Company president and chief operating officer Craig Engel said the profit slippage was anticipated and the remaining three quarters of this year are not likely to experience the same depth of year-over-year profit declines.
"Our goal for this year was to keep the bottom line flat and grow the top line," Engel said in an interview yesterday. "We had an eight per cent revenue growth for the quarter and we are pleased with that."
Revenue was $45.8 million for the quarter compared to $42.3 million for the same quarter the year before.
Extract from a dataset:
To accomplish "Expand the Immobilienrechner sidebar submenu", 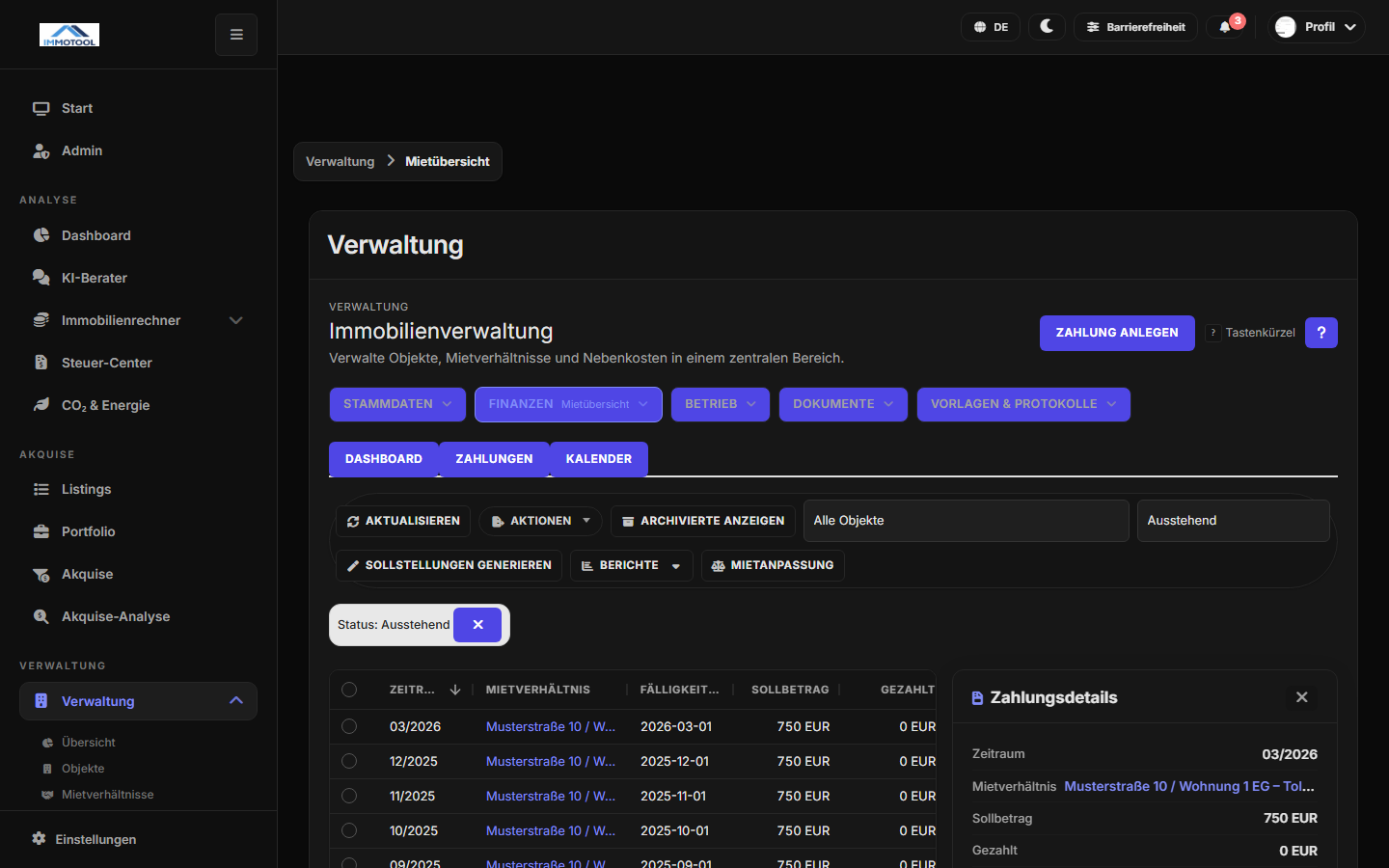I will pos(236,320).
Engel said Buhler Industries has been hit far harder by the increase in steel prices than by the increase in the value of the Canadian dollar versus the U.S. dollar.
"We believe that at least two-thirds of the earnings slippage is as a result of steel prices," he said, adding Buhler products have a high composition of U.S. parts -- some as much as 80 per cent -- creating a natural hedge.
About 61 per cent of last year's $206.1 million in gross sales was to the U.S. and Engel said that figure is rising.
Buhler shares closed unchanged at $7.40 in trading on the TSX exchange.